(Rows from a dataset)
** Start **

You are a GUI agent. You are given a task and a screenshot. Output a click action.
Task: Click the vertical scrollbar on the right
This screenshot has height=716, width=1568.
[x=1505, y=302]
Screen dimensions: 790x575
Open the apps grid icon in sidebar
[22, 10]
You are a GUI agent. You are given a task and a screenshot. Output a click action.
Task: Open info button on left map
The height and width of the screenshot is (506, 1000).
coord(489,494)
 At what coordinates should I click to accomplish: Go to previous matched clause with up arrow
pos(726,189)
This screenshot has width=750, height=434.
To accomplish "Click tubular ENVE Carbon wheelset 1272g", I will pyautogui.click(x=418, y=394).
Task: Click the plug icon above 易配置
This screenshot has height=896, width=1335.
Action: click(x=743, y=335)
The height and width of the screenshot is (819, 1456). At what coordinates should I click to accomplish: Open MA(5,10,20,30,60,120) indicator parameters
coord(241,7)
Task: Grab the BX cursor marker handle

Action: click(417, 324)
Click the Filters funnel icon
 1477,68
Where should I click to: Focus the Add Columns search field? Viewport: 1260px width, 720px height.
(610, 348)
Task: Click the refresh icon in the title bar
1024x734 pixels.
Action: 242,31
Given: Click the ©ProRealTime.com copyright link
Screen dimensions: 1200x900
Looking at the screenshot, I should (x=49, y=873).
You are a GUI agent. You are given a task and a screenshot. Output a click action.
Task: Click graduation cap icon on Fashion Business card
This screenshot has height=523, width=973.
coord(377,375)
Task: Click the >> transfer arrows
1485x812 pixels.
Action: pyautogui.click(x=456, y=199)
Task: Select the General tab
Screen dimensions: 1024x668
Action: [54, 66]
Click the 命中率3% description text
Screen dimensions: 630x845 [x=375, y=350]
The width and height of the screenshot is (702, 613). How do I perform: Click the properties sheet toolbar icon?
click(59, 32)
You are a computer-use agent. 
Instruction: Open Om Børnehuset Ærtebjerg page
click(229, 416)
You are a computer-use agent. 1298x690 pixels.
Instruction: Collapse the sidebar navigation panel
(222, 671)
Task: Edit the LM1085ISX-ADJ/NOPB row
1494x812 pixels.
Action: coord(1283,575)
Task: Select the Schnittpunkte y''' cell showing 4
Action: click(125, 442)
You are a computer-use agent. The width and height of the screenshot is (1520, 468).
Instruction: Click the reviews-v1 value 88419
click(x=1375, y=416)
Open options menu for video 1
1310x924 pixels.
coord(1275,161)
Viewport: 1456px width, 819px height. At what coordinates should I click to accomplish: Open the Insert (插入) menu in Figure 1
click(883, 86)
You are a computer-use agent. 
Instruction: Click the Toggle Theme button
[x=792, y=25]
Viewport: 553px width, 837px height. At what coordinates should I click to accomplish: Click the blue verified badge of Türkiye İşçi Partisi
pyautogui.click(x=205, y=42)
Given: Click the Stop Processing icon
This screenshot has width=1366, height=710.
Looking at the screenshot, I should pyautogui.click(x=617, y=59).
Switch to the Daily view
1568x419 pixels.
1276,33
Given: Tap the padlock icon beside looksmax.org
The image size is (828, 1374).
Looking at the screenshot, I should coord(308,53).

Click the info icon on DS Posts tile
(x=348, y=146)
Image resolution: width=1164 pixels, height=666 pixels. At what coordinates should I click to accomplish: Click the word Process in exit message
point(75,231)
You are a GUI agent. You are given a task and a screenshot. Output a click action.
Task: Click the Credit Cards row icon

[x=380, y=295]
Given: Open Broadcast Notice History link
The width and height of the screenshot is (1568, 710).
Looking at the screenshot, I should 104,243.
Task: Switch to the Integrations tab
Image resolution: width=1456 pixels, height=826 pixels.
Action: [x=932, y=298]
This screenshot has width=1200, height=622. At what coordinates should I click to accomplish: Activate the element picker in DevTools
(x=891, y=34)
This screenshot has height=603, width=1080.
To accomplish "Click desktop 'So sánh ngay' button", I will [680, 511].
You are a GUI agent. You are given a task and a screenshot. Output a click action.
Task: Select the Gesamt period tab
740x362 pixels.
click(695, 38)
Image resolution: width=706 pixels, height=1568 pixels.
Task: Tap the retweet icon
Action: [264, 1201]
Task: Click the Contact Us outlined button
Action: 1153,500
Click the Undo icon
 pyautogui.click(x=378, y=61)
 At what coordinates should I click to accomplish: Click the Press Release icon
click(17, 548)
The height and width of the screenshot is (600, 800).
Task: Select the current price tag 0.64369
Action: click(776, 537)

** End **

# What to produce
Find every line in the records that contains the word "link" and copy each of those lines.

# Output below
Given: Click the ©ProRealTime.com copyright link
Given: Open Broadcast Notice History link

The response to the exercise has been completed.